A few thoughts on SQL Server 2014 and other musings of the past week

SQL Server 2014 Reaction

SQL Server 2014 CTP 2 was announced last week. This is the final public review that is going to be released before it hits the shops. Interestingly no release date nor pricing was announced at the SQL PASS keynote, which is odd as what better place would there be than the largest SQL Server Conference of the year to announce price and shipping date of the product that every single person watching uses? And we’ve read all about the exciting new features, but there’s a feature that I’m excited about that’s not grabbing the headlines:

Hit: Of all the features that I am looking forward to, it has to be the online maintenance operations. Sure, I’m intrigued about the concept of In Memory OLTP, but really there’s only one database at my place of work that will truly benefit from that feature. The reason I’m looking forward to the online maintenance operation is for the obvious reason: it finally allows the DBA to perform online maintenance of partitions without affecting the current importing, and means I’m not up at 1Am on a Saturday morning doing maintenance to avoid breaking imports. Partitions is a bit of a niche feature that people use, so I appreciate that this gets far less coverage than Hekaton, but when switching partitions, even though it occurs in seconds, causes locks that cause other attempts to switch to effectively fail.

Miss: What I’d love to see really can’t be that hard to do: in Management Studio I’d love to see a tree view at the schema level of a database, like the tree view for Analysis Services on database/cube/measuregroup/partition. It drives me crazy that I have get every single table returned to me when I expand the table list. Can it be so hard to add a level of abstraction that goes database/schema/tables?
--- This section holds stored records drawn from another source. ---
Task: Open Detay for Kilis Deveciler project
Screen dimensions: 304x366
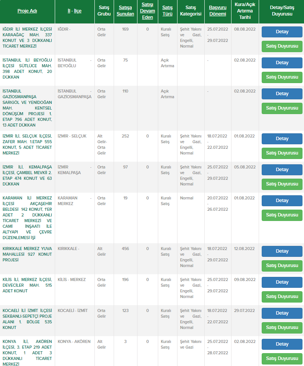Action: pyautogui.click(x=282, y=282)
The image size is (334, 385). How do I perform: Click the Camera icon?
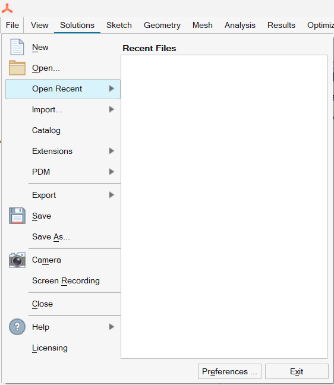(x=17, y=260)
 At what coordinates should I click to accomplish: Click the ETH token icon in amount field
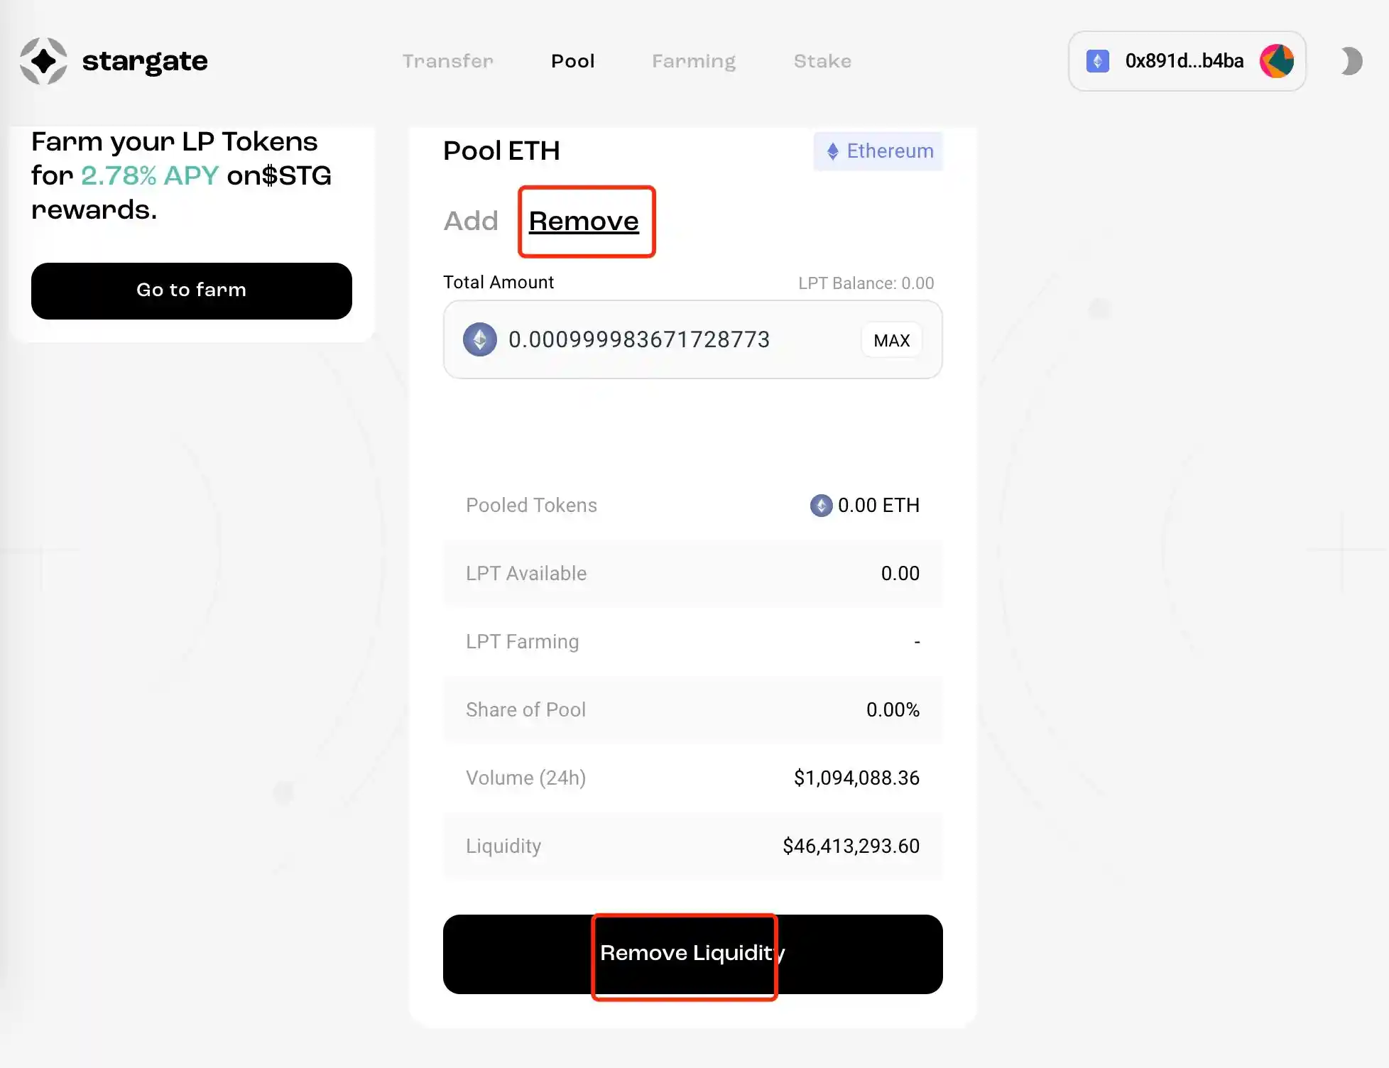coord(479,339)
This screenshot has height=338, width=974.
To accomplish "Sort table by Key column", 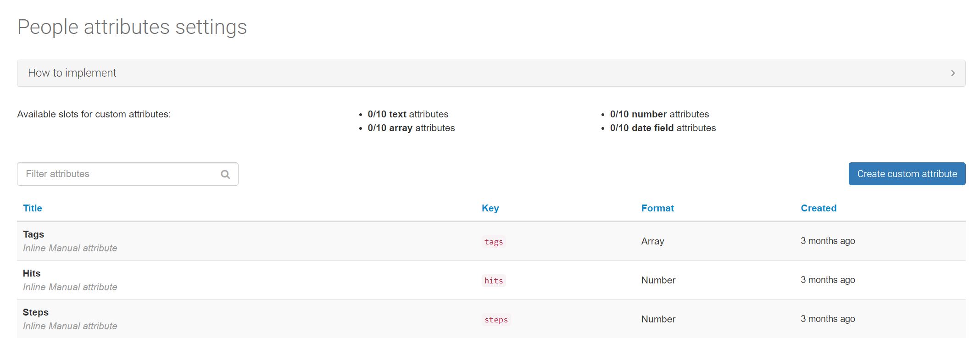I will pyautogui.click(x=490, y=208).
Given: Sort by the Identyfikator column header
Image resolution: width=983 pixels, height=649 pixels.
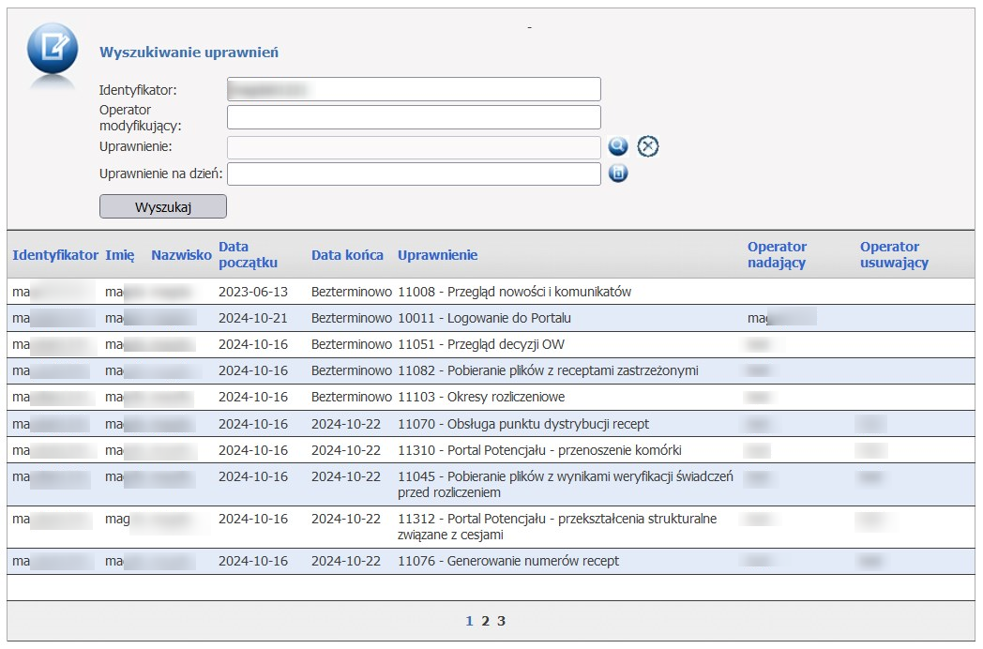Looking at the screenshot, I should click(x=55, y=255).

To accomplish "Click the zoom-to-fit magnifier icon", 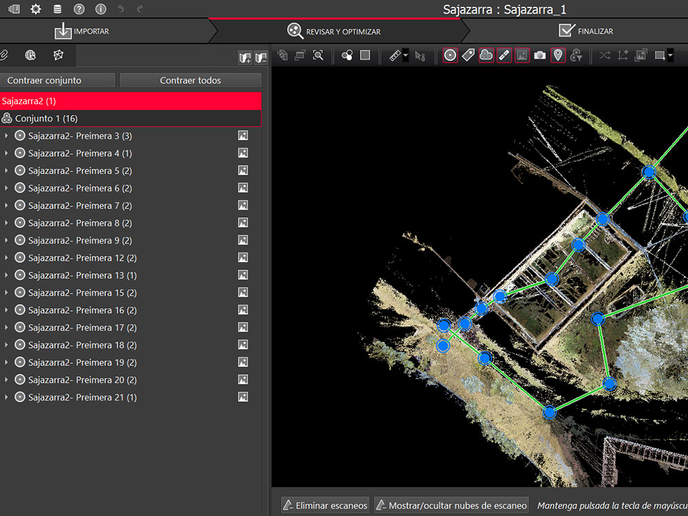I will click(318, 56).
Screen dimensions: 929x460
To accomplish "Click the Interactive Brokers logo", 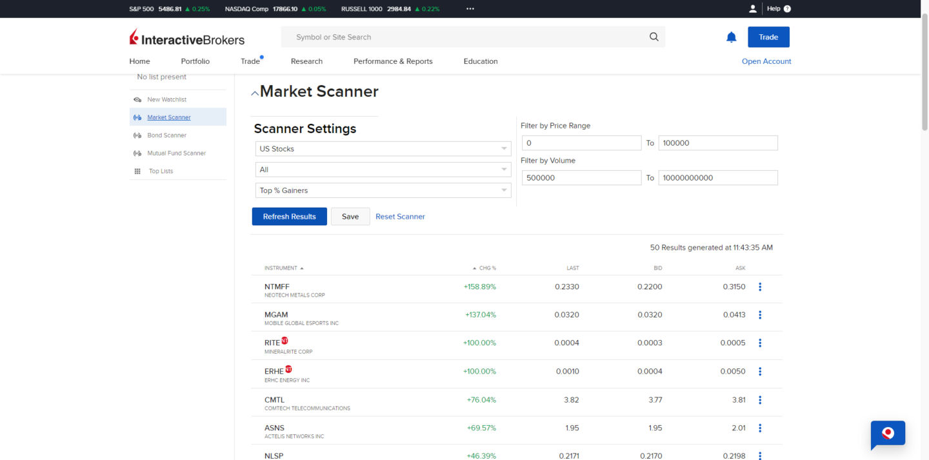I will tap(187, 39).
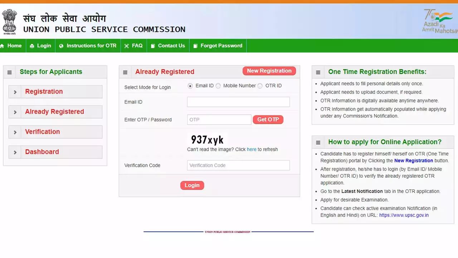This screenshot has height=258, width=458.
Task: Expand the Verification step
Action: (55, 132)
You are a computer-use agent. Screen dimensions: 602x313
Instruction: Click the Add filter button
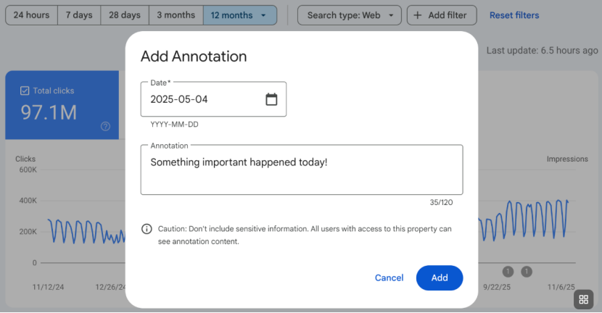click(442, 15)
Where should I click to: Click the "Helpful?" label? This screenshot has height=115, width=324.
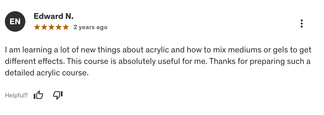(16, 96)
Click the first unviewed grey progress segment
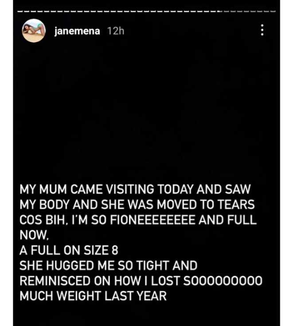Image resolution: width=293 pixels, height=326 pixels. click(x=227, y=11)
The databases I work on are split into logical schemas very well, and I appreciate that not everyone does this as there’s no obvious benefit (maybe?) to using schemas and is always a topic that generates lots of debate.

My gripe seems rather trivial when compared to this eloquent argument that SQL Server Standard Edition Sucks from eminent orator of all things SQL Brent Ozar.
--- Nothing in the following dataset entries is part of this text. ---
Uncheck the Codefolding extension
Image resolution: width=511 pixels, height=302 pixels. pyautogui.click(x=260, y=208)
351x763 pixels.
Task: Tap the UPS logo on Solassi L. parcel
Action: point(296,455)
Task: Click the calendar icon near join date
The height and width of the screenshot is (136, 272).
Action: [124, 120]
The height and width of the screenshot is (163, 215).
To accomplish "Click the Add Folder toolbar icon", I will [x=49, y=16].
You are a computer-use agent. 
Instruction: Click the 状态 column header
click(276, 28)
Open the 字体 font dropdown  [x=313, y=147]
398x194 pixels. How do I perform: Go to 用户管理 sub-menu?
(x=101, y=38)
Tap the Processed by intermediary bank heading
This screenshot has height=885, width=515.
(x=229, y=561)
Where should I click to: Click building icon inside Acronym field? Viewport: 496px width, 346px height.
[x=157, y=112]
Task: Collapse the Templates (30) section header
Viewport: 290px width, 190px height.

There are a couple of changes that I have checked in recently (a panel for blocked sessions and finally anchored the objects on the new connection form, as well as stabilising the connection to an instance) that can be downloaded via the source code for Changeset #26566.

I’ve always fully disclosed that this version is based completely on the code of the Activity Viewer 2008, which itself was based on Activity Viewer 2005. So also with thanks to those guys that made the original tool. Their names are on the “About” window still, but it’s worth name checking those guys because without that tool there would be no way I’d’ve found the time to put it together from scratch.

Cram for the Exam

I’m lined up to take a couple of exams in the coming weeks;

Visual Studio 2013 Launch Date and RTM now Available!

All this leads me to say that the Visual Studio launch date is 13 November. There’s a count down clock at the Launch Visual Studio website and you can also download the RTM version of Visual Studio 2013. I’ve downloaded and trialled a few features, but the lack of WiX support (at the time back in June anyway) meant that I was unable to delve too deep into it.

Windows 8.1 Released

I’d hate to live around the Seattle area right now, as the bandwidth must be taken up by people downloading SQL Server 2014, Visual Studio 2013 and Windows 8.1! Windows 8.1 is a free download available to all those with Windows 8 installed. It marks the return of the Start button, which as far as I am concerned is reason enough to download it right now. Devices, including tablets, laptops and desktops, that run the software will be available in stores Friday, Oct. 18. A boxed version of the software will be out then, too.